Stored data:
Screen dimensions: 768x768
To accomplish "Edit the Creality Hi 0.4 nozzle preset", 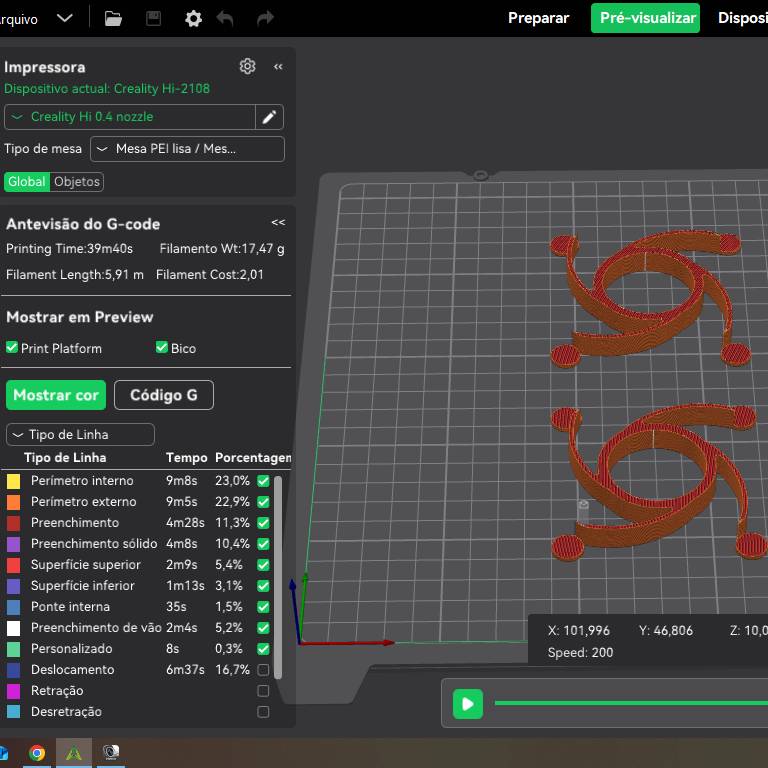I will tap(269, 117).
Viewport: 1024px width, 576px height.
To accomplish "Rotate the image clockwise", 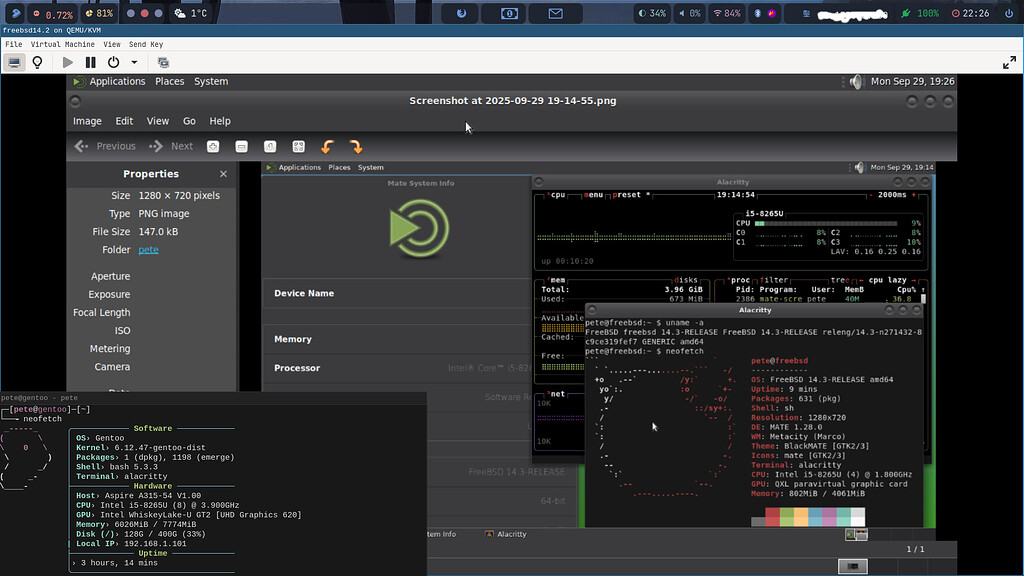I will [355, 146].
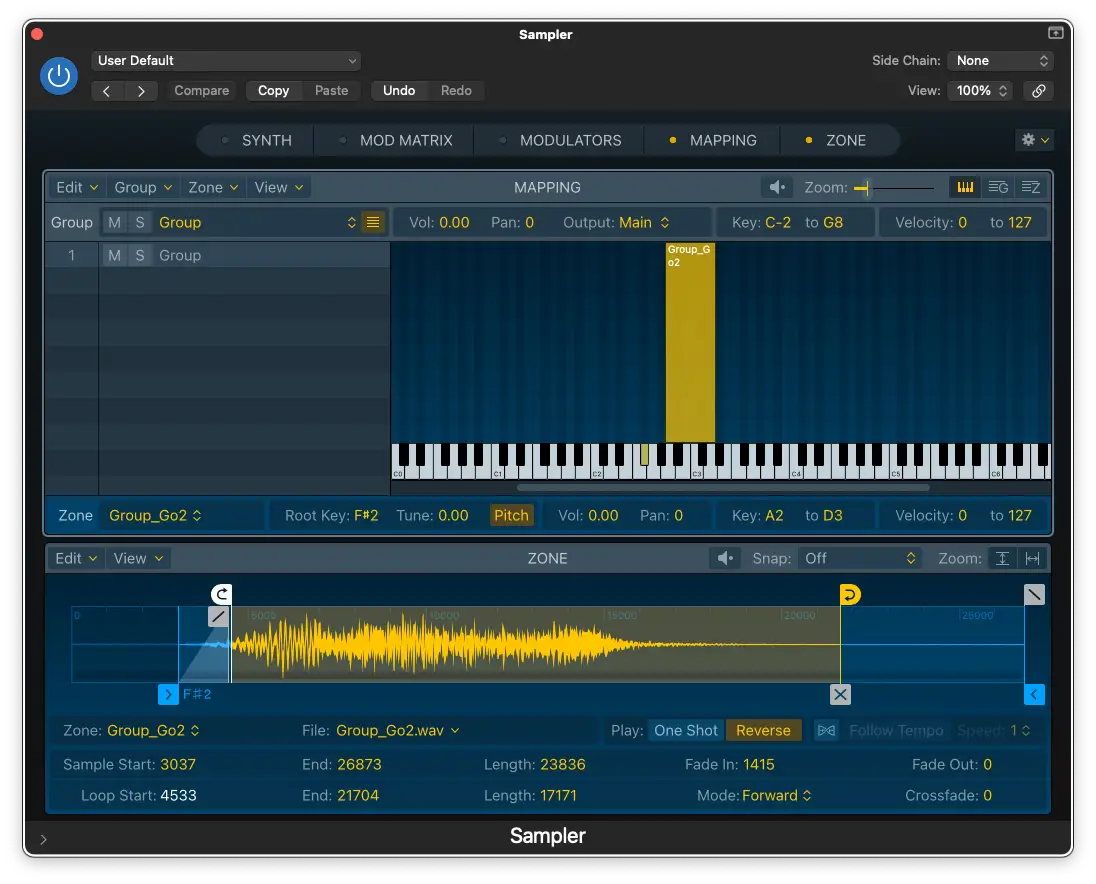Screen dimensions: 1096x884
Task: Click the Zone preview speaker icon
Action: click(725, 559)
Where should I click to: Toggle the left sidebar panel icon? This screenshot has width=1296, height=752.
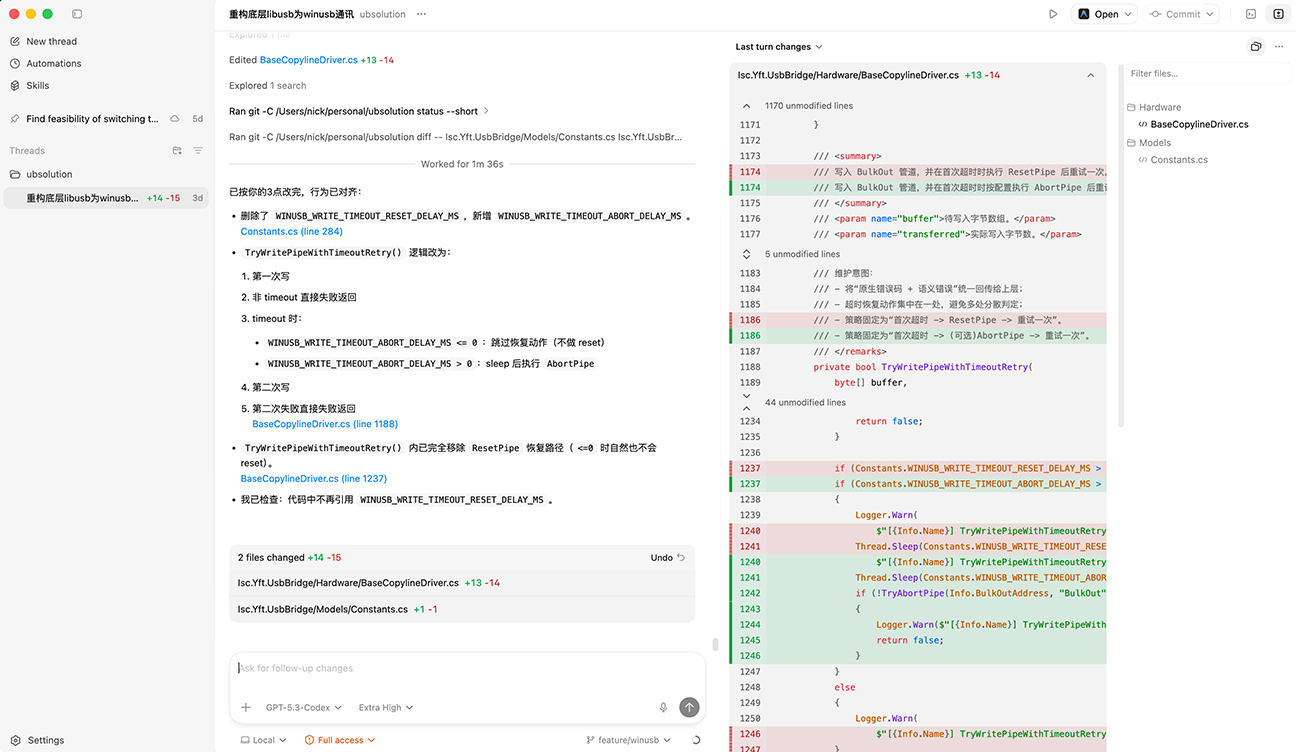pos(78,14)
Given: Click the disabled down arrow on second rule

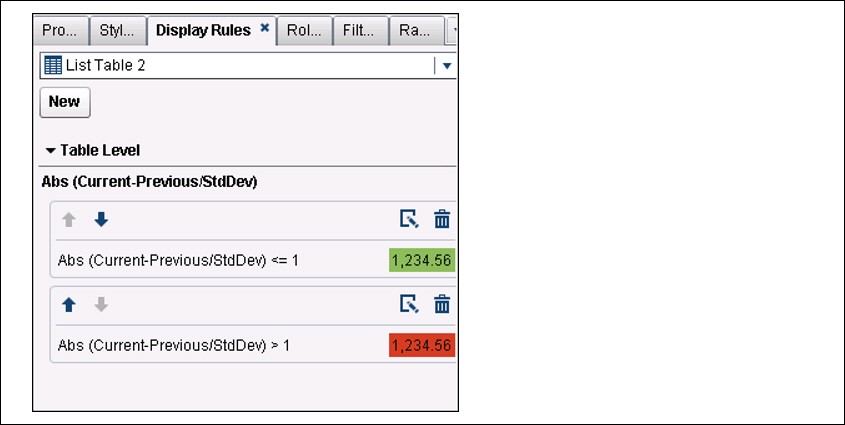Looking at the screenshot, I should pos(100,304).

What you are asked to do: Please print exactly the lines from the one holding "Where should I" through the final line of the data above, including both, and skip all pictures.

Response to this exercise:
Where should I click to: Toggle the left sidebar panel icon? This screenshot has width=1296, height=752.
pos(78,14)
Given: Click the disabled down arrow on second rule

Looking at the screenshot, I should pos(100,304).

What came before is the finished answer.